— Start SOURCE DOCUMENT —

Gustafson: Two more times, I believe. I took D’Lo up and dropped him off.

Sottile: It wasn’t the last time Gustafson took D’Loc by Thompson’s place that day, but it was the last time he went inside. The other times he waited in the car.

Lang: So, you took him. Did you wait for him the second time or the third time?

Gustafson: I don’t think I did because that’s what concerned me about, that I may have taken the individual that murdered her.

Sottile: Gustafson said he remembered driving by Thompson’s place the next day, and it was surrounded by red crime scene tape and police cars. The news was saying she’d been found dead in her apartment. He got nervous. He had been there the day before. So he called his brother, asked him what he should do.

Gustafson: He said he knew of someone on the inside that he trusted, that he felt wouldn’t put me hung out to dry.

Lang: Now, you say your brother knew someone on the inside. Was that a police officer?

Gustafson: Yeah, it was Quackenbush.

Sottile: Catch that? Gustafson said his brother knew a guy he could trust at Salem P.D. – Detective Mike Quakenbush. It’s “quake-en-bush,” by the way. I asked him.

Lang: Did you tell him about D’Lo, and taking him?

Gustafson: Yes, I did.

Lang: Did you give any description, do you recall, of the roommate?

Gustafson: Just that he was Black. I couldn’t describe him, other than wearing a cap or something. I thought he had a baseball cap on.

Sottile: Gustafson said he met with Quakenbush and his partner several times. He couldn’t remember the other detective’s name – just described him as, “shorter, heavyset, glasses, balding.”

They sat down shortly after Thompson’s murder, and Gustafson told them about taking D’Loc to her house. The detectives asked Gustafson to take a look at a photo throwdown – basically, a lineup of mugshots.

— End SOURCE DOCUMENT —
— Start DATA SUPPLIED —

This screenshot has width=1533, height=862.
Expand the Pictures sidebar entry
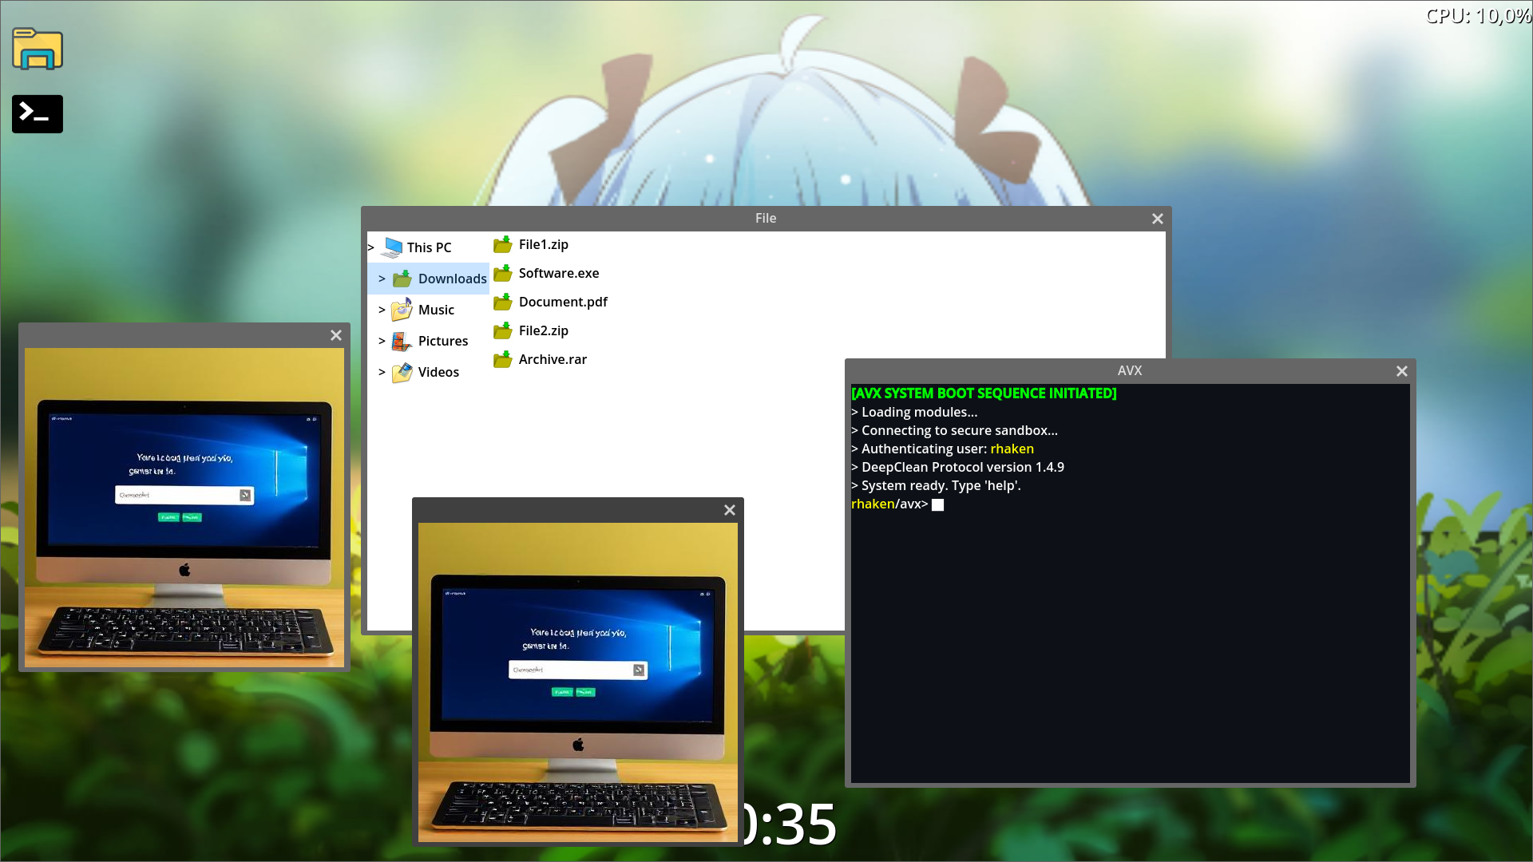(x=380, y=341)
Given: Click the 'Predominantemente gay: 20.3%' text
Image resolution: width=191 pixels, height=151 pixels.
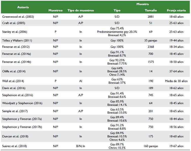Looking at the screenshot, I should click(117, 32).
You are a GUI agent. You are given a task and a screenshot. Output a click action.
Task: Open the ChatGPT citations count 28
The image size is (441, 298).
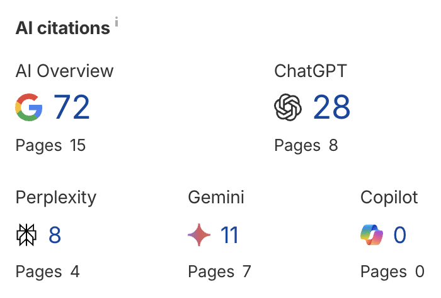pyautogui.click(x=331, y=107)
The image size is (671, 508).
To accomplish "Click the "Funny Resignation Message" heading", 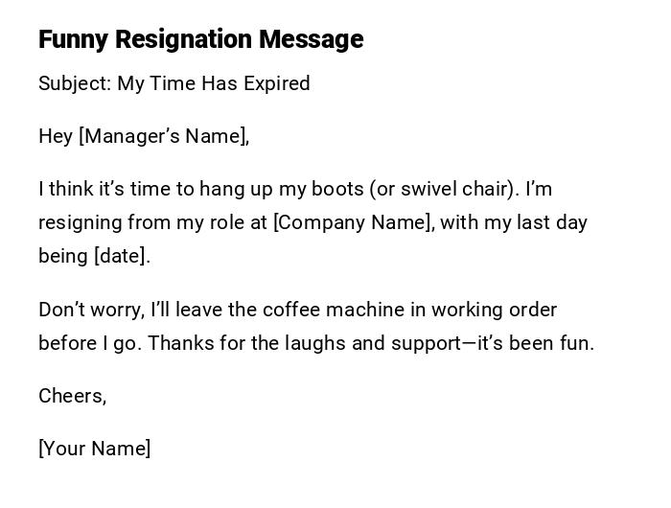I will (200, 39).
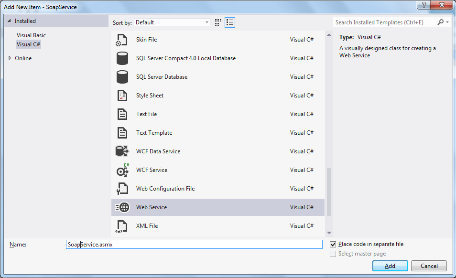This screenshot has height=278, width=456.
Task: Select Visual C# in the templates tree
Action: [x=29, y=44]
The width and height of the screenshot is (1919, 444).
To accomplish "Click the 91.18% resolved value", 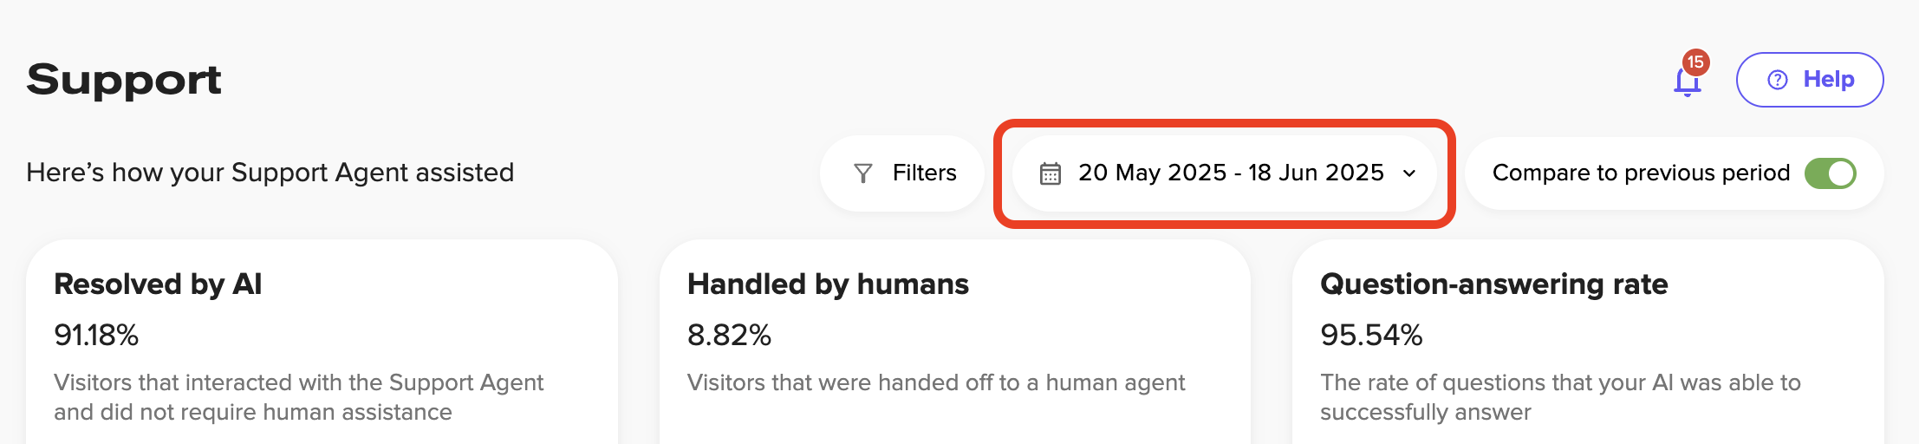I will (x=96, y=335).
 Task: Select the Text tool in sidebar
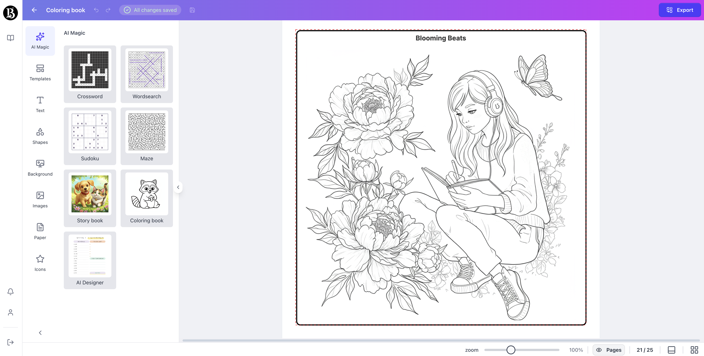40,104
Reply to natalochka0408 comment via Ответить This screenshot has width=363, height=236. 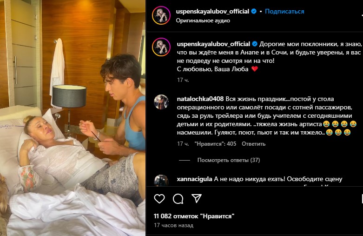(253, 144)
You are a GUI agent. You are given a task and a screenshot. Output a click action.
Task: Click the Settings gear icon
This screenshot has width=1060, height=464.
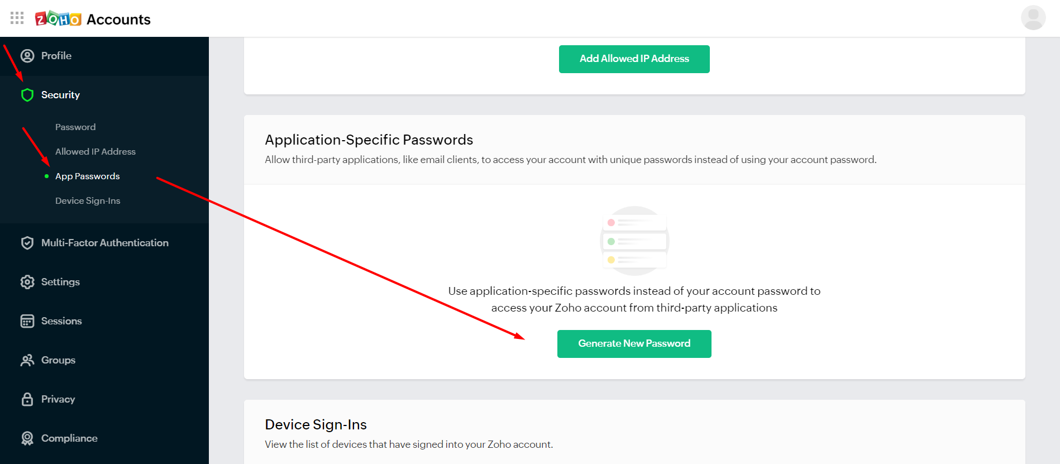pos(27,282)

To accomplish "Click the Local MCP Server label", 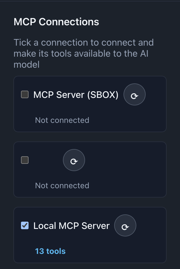I will (x=71, y=225).
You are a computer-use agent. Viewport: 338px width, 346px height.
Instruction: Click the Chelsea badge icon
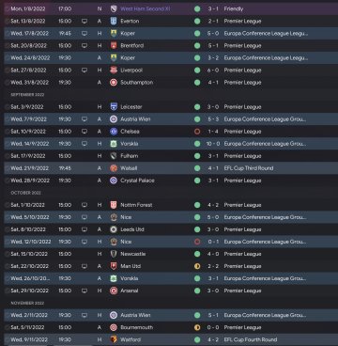tap(114, 132)
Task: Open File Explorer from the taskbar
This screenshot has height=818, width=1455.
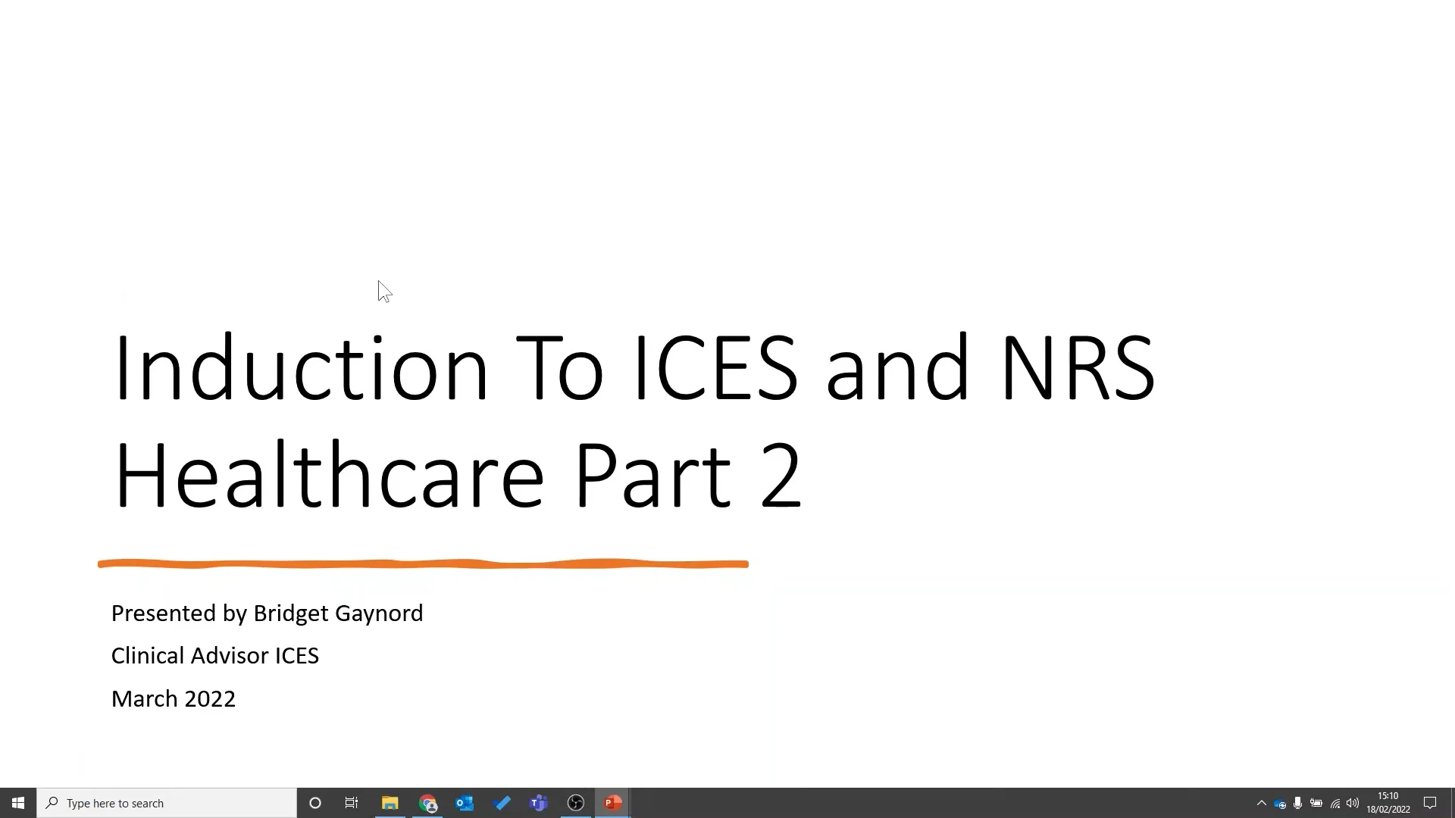Action: click(390, 803)
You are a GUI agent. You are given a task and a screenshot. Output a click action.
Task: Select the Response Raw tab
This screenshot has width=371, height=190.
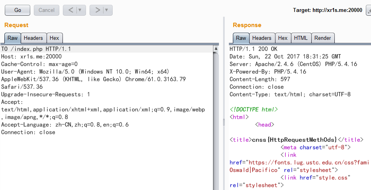(x=241, y=38)
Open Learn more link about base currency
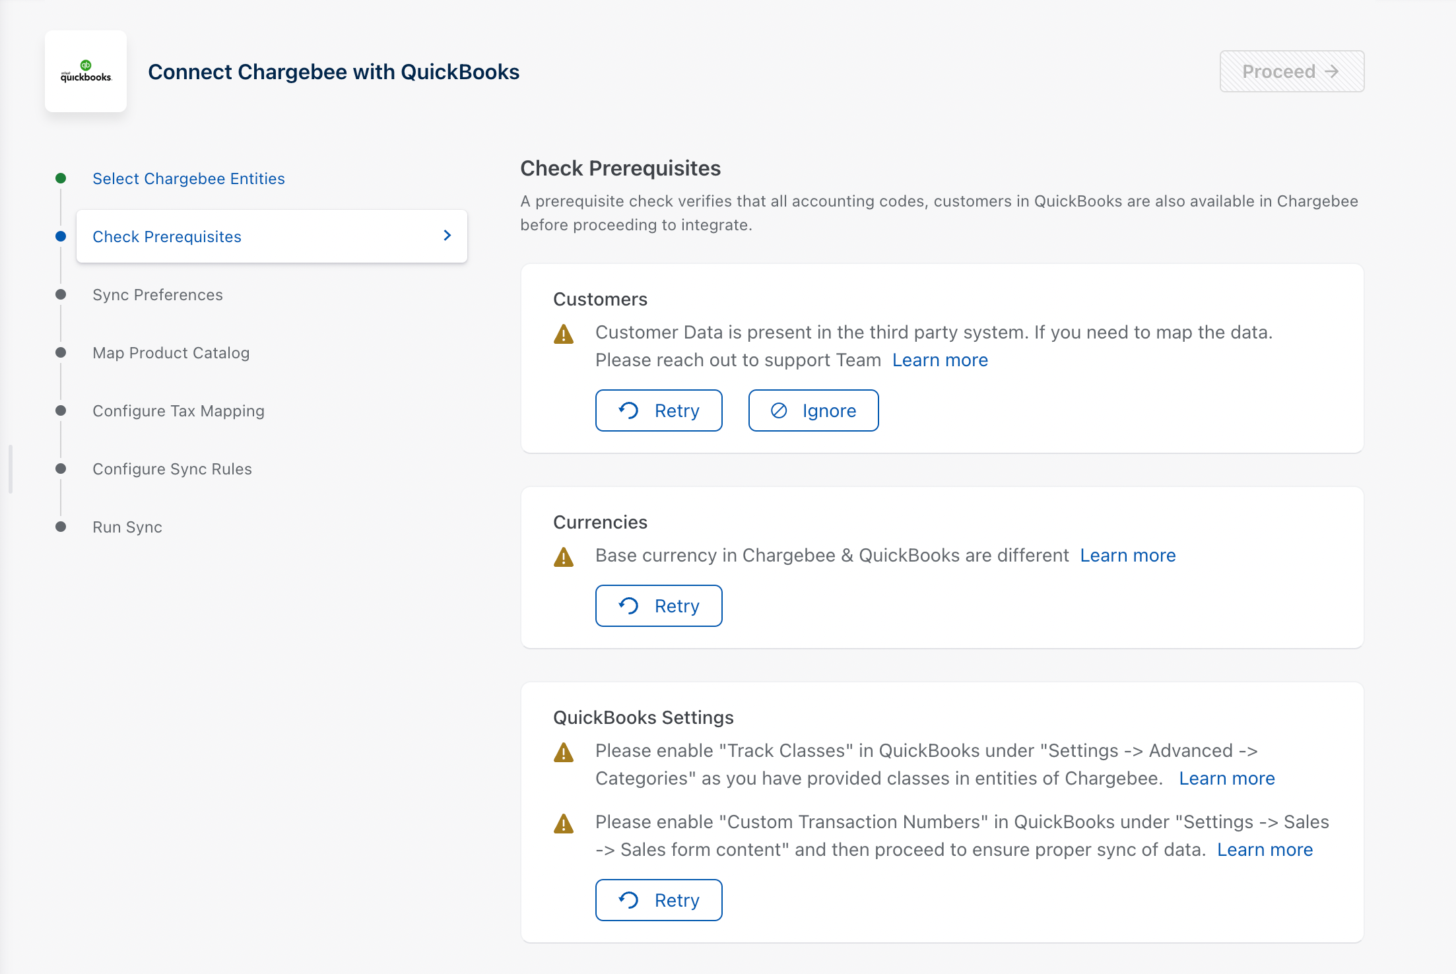Image resolution: width=1456 pixels, height=974 pixels. click(1127, 556)
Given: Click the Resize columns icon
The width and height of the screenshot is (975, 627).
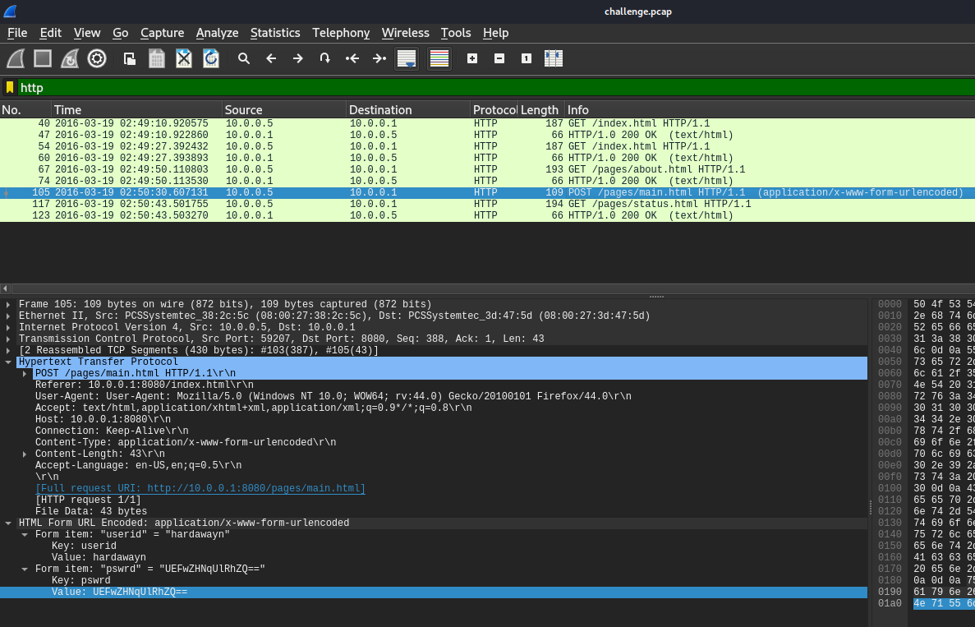Looking at the screenshot, I should point(554,58).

— End DATA SUPPLIED —

REQUIRED WORK:
Reproduce the interview transcript from "Sottile: It wasn’t" up to and including "a police officer?", substituting "cousin" for "brother". The material that comes after the transcript has nothing to do with it.

TASK SOLUTION:
Sottile: It wasn’t the last time Gustafson took D’Loc by Thompson’s place that day, but it was the last time he went inside. The other times he waited in the car.

Lang: So, you took him. Did you wait for him the second time or the third time?

Gustafson: I don’t think I did because that’s what concerned me about, that I may have taken the individual that murdered her.

Sottile: Gustafson said he remembered driving by Thompson’s place the next day, and it was surrounded by red crime scene tape and police cars. The news was saying she’d been found dead in her apartment. He got nervous. He had been there the day before. So he called his cousin, asked him what he should do.

Gustafson: He said he knew of someone on the inside that he trusted, that he felt wouldn’t put me hung out to dry.

Lang: Now, you say your cousin knew someone on the inside. Was that a police officer?